Based on record review and interview, the facility failed to have daily activities for Swing Bed patients. This applied to two of two patients (#13, #8) in the Swing Bed Program. The facility census was 13.
Findings included:
During interview on 8/04/10 at 10:15 PM, Staff M, Nurse Manager of the Swing Bed Program stated the Activities component of the program was managed by the two Social Workers, one of whom is certified as an Activity Director in the State of Missouri. Employee M stated the Activities program does not keep a calendar of planned activities because the patients are generally a very short stay and it is impossible to know in advance what their preferences and needs would be. Employee M stated the Swing Bed patients do not come out of their rooms for meals, as all meals are served to the rooms. However, there is a small room for gathering, if the patients want to play cards or work a puzzle or something. On occasion, in good weather, they might go outside for a time, with a Certified Nursing Assistant.
During interview on 8/4/10 at 1:30 PM, Staff N, Social Worker on duty stated both Social Workers work together to manage the Activities for the Swing Bed patients. The goal is to provide what the patients like. They try to have activities three times per week.
Record review for Patient #13, currently admitted to the Swing Bed program since 7/19/10, showed no activity assessment and the activity documentation, kept in his/her room showed documentation only on 7/21, 7/27, 7/28 (hung humming bird feeder), 8/02, 8/03. Some notations were for family or friend visits, not facility provided activities.
Record review for Patient #8, currently admitted to the Swing Bed program since 7/28/10 showed no activity assessment and documentation only on 7/31, 8/3, 8/4.
During interview on 8/6/10 at 11:00 AM, Patient #13 stated that there were no special activities; and Patient #8 stated that he/she was pleased with care but was glad to be going home.

No Description Available

Tag No.: C0404

Based on review of the facility documents regarding the Swing Bed Program and interview, the facility failed to have a dentist on staff or available on a contract basis.
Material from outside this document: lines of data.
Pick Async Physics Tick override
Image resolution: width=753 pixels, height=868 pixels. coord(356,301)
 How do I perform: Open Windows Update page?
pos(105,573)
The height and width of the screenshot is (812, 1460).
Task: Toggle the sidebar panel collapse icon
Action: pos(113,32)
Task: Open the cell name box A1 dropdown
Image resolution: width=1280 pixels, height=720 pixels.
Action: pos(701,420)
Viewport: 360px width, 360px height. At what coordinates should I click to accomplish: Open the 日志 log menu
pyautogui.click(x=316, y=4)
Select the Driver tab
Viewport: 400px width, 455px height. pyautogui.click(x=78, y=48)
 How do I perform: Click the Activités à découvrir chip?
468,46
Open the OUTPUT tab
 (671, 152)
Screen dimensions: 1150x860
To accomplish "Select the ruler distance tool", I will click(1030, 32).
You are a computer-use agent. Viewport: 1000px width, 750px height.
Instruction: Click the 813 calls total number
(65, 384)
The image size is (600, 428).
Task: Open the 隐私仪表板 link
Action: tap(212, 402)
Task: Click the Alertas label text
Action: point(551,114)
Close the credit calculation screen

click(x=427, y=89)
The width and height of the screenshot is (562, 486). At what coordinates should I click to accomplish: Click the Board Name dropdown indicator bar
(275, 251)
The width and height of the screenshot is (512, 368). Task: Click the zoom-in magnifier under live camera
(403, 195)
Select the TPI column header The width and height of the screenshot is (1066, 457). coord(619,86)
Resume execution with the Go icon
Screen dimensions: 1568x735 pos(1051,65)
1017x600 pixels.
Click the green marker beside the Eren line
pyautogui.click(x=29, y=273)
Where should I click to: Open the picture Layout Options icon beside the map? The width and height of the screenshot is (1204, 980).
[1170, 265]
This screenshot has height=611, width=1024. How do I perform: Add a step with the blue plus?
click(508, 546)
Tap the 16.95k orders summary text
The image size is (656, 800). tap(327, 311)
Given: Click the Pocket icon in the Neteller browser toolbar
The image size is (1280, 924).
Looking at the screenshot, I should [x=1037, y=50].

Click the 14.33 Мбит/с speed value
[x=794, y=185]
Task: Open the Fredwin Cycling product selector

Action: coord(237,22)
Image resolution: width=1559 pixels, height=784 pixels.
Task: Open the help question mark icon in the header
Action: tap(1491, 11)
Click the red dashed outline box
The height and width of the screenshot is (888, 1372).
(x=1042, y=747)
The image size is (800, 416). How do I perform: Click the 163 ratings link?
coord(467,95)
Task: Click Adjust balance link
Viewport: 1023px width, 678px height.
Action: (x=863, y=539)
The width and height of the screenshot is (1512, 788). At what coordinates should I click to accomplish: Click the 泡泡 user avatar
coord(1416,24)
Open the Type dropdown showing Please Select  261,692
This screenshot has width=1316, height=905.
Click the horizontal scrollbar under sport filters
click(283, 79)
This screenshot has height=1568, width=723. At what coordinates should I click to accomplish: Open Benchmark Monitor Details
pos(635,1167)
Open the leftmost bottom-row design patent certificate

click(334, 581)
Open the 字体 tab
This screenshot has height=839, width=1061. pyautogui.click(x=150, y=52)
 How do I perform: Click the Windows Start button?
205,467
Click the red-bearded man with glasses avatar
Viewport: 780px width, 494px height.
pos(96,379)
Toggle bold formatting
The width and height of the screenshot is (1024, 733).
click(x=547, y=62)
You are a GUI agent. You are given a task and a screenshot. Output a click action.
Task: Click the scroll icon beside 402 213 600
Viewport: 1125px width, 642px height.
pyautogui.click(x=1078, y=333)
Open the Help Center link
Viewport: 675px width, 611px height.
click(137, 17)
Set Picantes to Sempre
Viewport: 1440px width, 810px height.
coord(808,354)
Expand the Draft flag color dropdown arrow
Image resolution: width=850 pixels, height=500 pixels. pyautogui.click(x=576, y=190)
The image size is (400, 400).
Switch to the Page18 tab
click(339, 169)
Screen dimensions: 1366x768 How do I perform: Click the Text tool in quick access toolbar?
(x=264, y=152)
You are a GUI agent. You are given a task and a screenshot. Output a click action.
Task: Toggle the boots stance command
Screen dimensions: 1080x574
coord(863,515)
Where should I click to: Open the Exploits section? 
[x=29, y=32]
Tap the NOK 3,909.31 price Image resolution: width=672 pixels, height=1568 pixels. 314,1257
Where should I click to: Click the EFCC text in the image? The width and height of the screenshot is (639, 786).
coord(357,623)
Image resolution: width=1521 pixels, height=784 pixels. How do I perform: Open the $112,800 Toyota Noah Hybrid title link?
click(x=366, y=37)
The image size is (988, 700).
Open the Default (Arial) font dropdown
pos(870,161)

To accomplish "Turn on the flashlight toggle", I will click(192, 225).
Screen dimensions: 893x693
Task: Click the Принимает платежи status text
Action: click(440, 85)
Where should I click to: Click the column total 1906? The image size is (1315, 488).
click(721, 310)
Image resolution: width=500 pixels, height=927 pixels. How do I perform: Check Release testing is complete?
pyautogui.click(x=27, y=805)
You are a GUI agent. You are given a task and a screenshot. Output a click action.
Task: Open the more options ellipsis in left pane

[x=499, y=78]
The current Swing Bed census was two. The total facility census was 13.
Findings included:
Review of the Swing Bed Program on 8/4/10 at 1:30 PM, showed the Swing Bed Program Manual, Policies and Procedures to be lacking information regarding the consult to a dentist, if needed by a patient.
During interview on 8/4/10 at 1:30 PM, Staff M, Manager of the Swing Bed Program stated the policy was "pulled" when the prior dentist was no longer available. No other dentist had been arranged for a dental consult. Employee M confirmed this finding.